Abdelaziz Bouteflika es también un nombre familiar en la África. Héroe de la resistencia popular antifrancesa, presidió la nación Argelina, no sin sufrir un exilio de varios años. Ausente por enfermedad, intentó aferrarse al poder, viendo frustrado su objetivo por las manifestaciones populares que presionaban, semana tras semana, por el cambio de escenario político. El entramado militar (no fácilmente separable del económico), funcionarial y de la clase política argelina, cuyo sobrenombre es 'le pouvoir', parece inexpugnable. La amenaza, como suele ser habitual, viene del interior, de las facciones de 'le pouvoir' que luchan por el poder, valga la redundancia. Resulta difícil de predecir el resultado de la presión popular sobre el régimen, pero los manifestantes difícilmente podrán conformarse con un maquillaje de las elecciones. Ojalá las consecuencias sean menos dramáticas que las elecciones de 1992, donde la victoria del Frente Islámico de Salvación fue seguida de una guerra civil salvaje y un baño de sangre por ambas partes.

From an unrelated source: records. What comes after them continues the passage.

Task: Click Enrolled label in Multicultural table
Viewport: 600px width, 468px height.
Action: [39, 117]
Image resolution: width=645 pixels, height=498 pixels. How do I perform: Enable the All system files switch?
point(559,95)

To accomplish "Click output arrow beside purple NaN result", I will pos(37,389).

País vecino de Argelia es Libia, donde se cierne la amenaza sobre la capital Trípoli de las milicias irregulares de Jalifa Haftar, dueño hasta el momento del Este del país y de extensas franjas del sur. Con el apoyo del hombre fuerte de Egipto y de Arabia Saudí, y de la oposición del islamismo político, el destino de Libia parece sellado política y militarmente, ante la inhibición de Occidente, harto de la consecuencias del experimento fallido de la primavera árabe. De poco sirve, aparentemente, el establecimiento del Gobierno legítimo en Trípoli apoyado por la ONU. La fuerza de las armas suele imponerse sobre la legalidad internacional, y Libia no va ser la excepción, salvo un milagro. El mejor resultado que puede esperarse sería un Gobierno civil títere soportado por un ejército unificado que diera estabilidad al país. Eso contribuiría a disminuir la emigración de barcos patera esperando ser recogidos por buques humanitarios. El coste humano de la represión de estos intentos de emigración puede ser astronómico.

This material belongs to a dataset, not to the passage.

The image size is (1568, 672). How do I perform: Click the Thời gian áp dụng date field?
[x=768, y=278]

Revolución frustrada a revolución frustrada, el poder militar va dando tumbos sin saber a qué enfrentar sus armas: los dictadores y el pueblo. El régimen autoritario del general Al Sisi parece consolidado, aplastada la disidencia del partido de la Hermandad Musulmana, que casi consiguió cambiar el balance de poder en su intento de depurar la administración de justicia. Los militares frustraron el intento. El general Sisi ha propiciado el cambio constitucional que permitirá que 'reine' hasta 2030, o más allá si las circunstancias no lo impiden.

Y es que las de los gobernantes autoritarios apoyados por el Ejército constituyen una situación política de la que difícilmente se sale. Si las cosas van bien, no existe ninguna razón para abandonar el poder. Si las cosas van mal, porque no van a abandonar el pueblo a su suerte y esperarán para que la cosa se enderece. Lo uno por lo otro, existen razones para ocupar el poder indefinidamente. Por eso, la salida normal de las dictaduras es la revolución y la rebelión. La transiciones española, repito, y la chilena, insisto, son una casi milagrosa excepción.